PMR: I am not currently an expert in registration, but at one stage I worked closely with authorities such as FDA and WHO on registration of drugs so my comments may be out of date. I and colleagues also worked for several years on the structire of “ranitidine” – I’ll clarify later
CS: Now, there are a whole series of other names for the same compound – registry numbers, systematic names, organization numbers. See below
PMR: I will leave these here, and also add some from some from page571454 :
1,1-Ethenediamine, N-[2-[[[5-[(dimethylamino)methyl]-2-furanyl]methyl]thio]ethyl]-N’-methyl-2-nitro-, (Z)-
PMR: The first point is that these are NOT exact synonyms. It is clear that
are not identical. One describes a compound whose stereochemistry is asserted, the other describes one where the stereochemistry is not asserted. Butene and 1-butene and 2-butene and (Z)-butene are all different. They all have different InChIs. Some of them may refer to the same concept in some contexts, but they are not synonyms. Fowler (Modern English Usage) says “perfect synonyms are extremely rare”.

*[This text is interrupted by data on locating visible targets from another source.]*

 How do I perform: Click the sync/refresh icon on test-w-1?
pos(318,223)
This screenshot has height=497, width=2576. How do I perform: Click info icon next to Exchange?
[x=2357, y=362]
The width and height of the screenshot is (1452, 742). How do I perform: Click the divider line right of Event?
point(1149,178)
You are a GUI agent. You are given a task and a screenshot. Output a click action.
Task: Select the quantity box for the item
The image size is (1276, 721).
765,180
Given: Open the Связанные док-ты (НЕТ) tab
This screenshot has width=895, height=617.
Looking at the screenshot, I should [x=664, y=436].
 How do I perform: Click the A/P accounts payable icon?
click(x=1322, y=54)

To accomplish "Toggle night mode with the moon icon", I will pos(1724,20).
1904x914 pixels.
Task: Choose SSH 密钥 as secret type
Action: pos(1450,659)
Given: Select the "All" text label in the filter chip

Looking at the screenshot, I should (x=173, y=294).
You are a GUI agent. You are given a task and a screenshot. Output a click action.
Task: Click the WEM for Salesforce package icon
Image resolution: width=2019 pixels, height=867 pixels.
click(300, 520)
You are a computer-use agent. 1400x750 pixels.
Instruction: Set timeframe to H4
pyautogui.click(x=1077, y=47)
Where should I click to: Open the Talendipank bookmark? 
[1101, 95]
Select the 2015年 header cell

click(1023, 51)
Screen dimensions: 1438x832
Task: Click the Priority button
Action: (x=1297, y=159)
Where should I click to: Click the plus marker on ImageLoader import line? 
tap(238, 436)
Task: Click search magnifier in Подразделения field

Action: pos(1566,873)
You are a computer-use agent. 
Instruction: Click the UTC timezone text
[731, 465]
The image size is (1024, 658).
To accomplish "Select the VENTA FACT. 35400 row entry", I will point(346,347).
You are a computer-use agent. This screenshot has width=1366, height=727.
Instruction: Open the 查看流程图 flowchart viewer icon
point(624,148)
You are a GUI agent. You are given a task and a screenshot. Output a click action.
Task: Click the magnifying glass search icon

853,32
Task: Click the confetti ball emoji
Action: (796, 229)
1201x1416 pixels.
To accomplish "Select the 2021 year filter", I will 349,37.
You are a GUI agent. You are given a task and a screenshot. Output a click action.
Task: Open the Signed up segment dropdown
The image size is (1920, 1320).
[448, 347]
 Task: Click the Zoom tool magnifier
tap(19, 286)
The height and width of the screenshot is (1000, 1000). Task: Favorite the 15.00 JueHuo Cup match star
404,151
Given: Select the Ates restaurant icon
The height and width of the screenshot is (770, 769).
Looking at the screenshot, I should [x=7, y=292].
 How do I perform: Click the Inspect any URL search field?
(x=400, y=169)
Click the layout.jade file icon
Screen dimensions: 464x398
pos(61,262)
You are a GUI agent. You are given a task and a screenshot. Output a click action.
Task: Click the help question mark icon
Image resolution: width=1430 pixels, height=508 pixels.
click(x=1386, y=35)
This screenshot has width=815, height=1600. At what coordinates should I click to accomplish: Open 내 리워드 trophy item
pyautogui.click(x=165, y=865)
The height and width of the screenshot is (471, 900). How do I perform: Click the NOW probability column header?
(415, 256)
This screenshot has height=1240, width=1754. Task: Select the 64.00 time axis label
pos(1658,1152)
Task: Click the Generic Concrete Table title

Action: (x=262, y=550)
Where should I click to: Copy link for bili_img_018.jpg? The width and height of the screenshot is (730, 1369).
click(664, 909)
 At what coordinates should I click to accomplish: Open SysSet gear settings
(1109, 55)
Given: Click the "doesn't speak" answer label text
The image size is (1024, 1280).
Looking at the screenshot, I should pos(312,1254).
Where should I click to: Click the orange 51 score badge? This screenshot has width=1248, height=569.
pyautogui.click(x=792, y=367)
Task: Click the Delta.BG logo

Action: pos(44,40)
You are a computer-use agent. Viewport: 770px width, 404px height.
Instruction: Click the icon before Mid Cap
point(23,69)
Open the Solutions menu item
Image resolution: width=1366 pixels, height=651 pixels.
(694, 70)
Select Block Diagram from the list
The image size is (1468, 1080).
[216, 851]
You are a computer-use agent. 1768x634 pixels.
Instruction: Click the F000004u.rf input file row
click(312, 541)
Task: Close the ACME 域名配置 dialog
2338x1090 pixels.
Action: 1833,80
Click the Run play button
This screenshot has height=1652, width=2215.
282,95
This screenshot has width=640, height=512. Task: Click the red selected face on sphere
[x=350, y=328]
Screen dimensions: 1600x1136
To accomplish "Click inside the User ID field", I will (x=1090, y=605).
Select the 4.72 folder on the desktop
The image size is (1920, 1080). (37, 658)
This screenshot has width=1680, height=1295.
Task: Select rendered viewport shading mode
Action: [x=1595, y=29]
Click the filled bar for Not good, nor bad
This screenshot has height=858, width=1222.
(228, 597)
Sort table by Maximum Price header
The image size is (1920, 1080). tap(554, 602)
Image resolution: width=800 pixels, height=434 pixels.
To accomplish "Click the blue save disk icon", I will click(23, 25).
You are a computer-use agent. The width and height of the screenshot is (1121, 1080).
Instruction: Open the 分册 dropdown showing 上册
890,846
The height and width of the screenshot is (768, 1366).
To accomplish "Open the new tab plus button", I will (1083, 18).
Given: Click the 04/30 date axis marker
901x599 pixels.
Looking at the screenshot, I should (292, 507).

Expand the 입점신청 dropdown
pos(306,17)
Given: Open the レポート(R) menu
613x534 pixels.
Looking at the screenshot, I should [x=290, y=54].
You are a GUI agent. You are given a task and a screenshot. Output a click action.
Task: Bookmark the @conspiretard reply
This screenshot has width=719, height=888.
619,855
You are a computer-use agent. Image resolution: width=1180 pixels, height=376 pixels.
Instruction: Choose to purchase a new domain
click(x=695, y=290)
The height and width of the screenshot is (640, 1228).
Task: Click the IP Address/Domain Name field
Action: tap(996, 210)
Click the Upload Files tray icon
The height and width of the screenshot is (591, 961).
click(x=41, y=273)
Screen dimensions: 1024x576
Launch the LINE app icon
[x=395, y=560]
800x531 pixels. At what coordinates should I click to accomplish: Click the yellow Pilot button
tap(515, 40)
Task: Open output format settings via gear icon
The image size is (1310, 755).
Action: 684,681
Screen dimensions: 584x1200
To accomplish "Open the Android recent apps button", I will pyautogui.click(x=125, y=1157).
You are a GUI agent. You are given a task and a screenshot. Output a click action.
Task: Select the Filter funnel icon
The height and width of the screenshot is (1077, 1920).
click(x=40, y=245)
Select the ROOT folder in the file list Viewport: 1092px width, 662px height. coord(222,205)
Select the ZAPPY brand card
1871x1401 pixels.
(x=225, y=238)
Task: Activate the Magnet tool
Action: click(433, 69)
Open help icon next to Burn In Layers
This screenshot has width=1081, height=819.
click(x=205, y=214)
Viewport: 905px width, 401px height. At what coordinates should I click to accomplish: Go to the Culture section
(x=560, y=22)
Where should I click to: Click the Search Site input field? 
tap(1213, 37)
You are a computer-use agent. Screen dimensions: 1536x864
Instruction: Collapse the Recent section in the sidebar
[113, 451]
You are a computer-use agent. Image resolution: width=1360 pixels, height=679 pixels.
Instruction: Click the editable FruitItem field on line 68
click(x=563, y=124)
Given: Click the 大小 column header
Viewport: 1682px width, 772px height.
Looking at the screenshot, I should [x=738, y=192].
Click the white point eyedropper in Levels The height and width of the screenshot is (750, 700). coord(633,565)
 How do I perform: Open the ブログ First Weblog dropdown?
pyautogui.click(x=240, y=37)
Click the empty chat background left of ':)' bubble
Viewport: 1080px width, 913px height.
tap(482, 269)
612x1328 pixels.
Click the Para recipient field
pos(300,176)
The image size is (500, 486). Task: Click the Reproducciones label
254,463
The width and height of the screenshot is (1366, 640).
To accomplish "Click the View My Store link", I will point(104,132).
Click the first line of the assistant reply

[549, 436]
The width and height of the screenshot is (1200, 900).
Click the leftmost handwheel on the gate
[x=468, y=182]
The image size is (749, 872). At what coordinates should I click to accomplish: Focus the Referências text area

This is not nit-picking or logic chopping. If we are representing something in a machine, and we assert the two are to be used interchangeably then we have to be very sure that they can be. Adding a “(Z)” may appear a reasonable thing to do – in this case it is a diastrous act that corrupts information (I’ll leave that till the next post).
The robotic aggregation of chemical names and identifiers, if done without metadata and ontology, corrupts information. That’s a strong statement, but we can see it in the current case. First there is junk out there. Robotic name harvesting harvests junk. (Christoph Steinbeck described it in worse terms at the RSC meeting. ) Here’s a snip from page571454
Validated by Experts, Validated by Users, Non-Validated, Removed by Users, Redirected by Users, Redirect Approved by Experts
The “?” characters show up in my browser – I don’t know what they are, but they are not normal “e”s (ASCII 101). The first name is not a synonym – I’m sorry, but it’s junk. Associating junk with good information degrades the good information rather than increasing the quality of the junk (There is a more formal proof somewhere by Shannon – I believe – that machines cannot act as 100% proofreaders).
CS: I think that the Trade Name for a compound is definitive since its registered. Relative to the statement “There are structures which have a very high probability of being associated with a name. There are names which have a probability of representing a chemical entity.”…my question is whether a Registered Trade Name is absolute? I’m asking the question since I’m actually not sure. Thoughts anyone?
PMR: A trade name represents a product, not a compound and certainly not a connection table. In some cases it may refer to a pure substance, which itself is describable by a connection table, but these are not synonyms. And aggregating them as synonyms adds error rather than clarity.
However there is an even stronger reason why “Zantac” does not describe ranitidine. See the FDA page
Zantac (Ranitidine Hydrochloride) Tablets
Zantac contains (not “is”) ranitidine hydrochloride. Ranitidine is not ranitidine hydrochloride, any more than ammonia is ammonium chloride. Listing them toegther under synonyms corrupts information.
You may argue than an intelligent chemically educated chemist will know the difference and that may be true. But the current aggregations of chemicals (Chemspider, eMolecules, Chempedia) are designed for use by machines as well as humans.
And unless high-quality metadata is given, along with a structured ontology then machine aggregation of chemistry corrupts rather than enhances.
For that reason we are building molecular repositories based on metadata and ontologies. In the current era of the web it’s becoming essential.
Now, I suggested that the “(Z)” should not have been added to “ranitidine” to indicate the stereochemistry. You can find pages out there with “(E)”. What is the “correct structure”? Or is this a meaningless question?